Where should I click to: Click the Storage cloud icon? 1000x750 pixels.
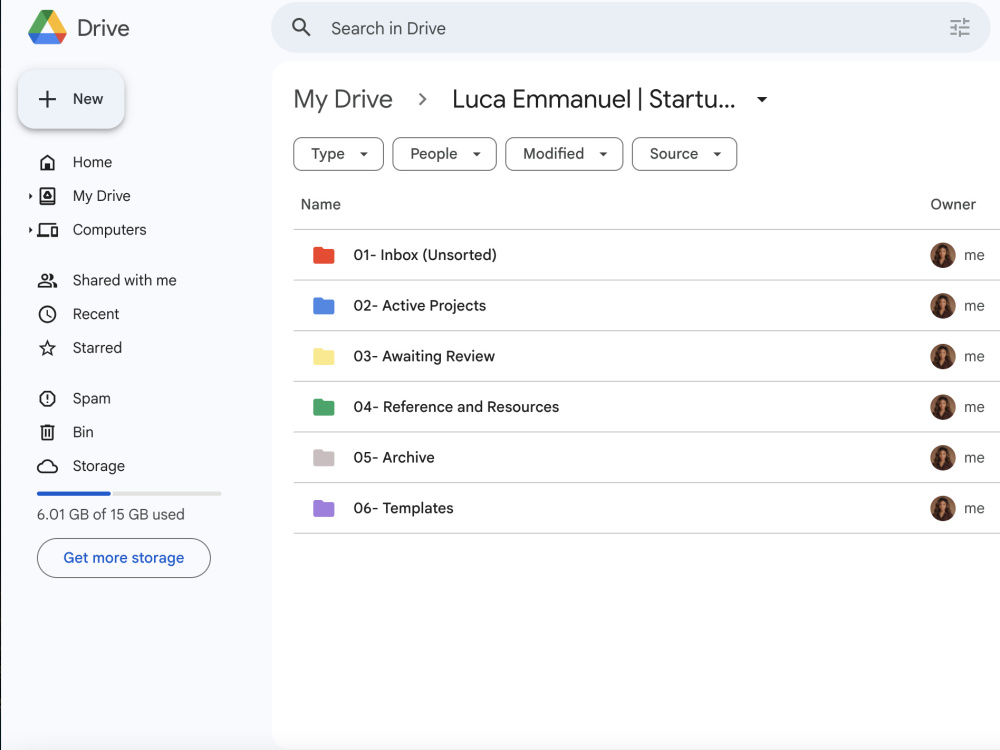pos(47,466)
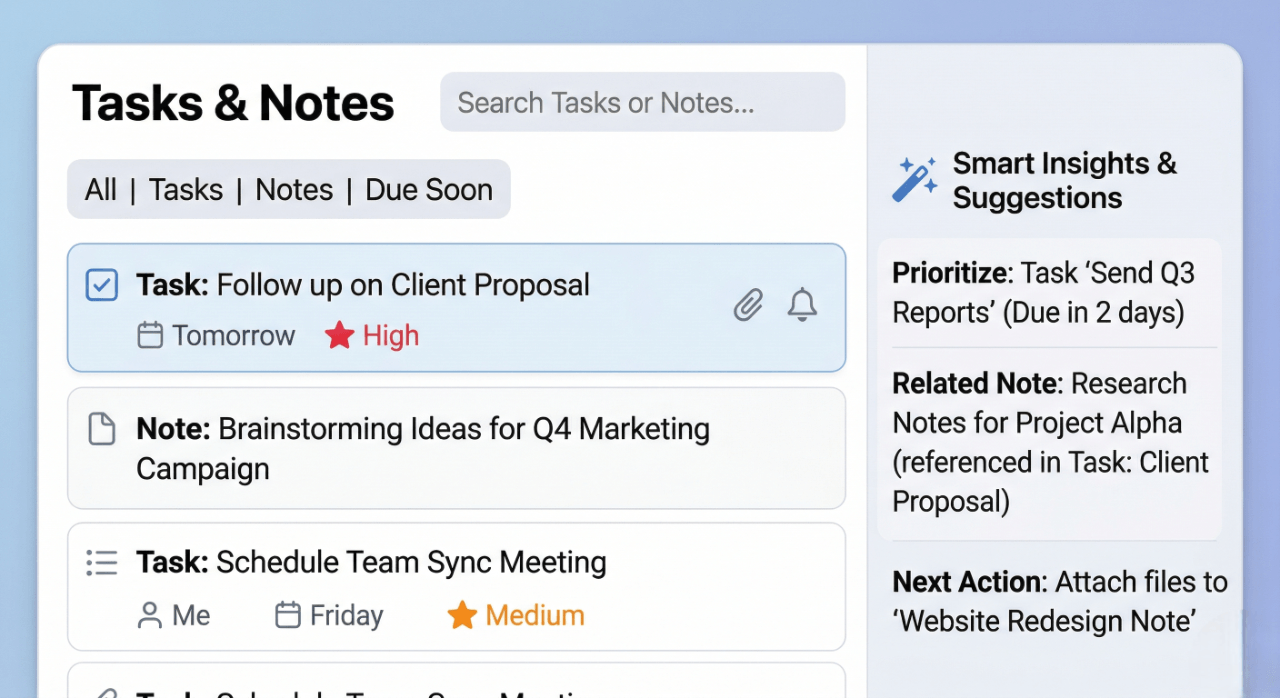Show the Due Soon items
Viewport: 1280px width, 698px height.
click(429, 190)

______

**Exercise goal**
Your answer must be an exact copy of the records, minus any pictures.

**Response to the task**
Where should I click to: Click the Storage cloud icon? 1000x750 pixels.
pos(47,466)
Show the Due Soon items
Viewport: 1280px width, 698px height.
click(429, 190)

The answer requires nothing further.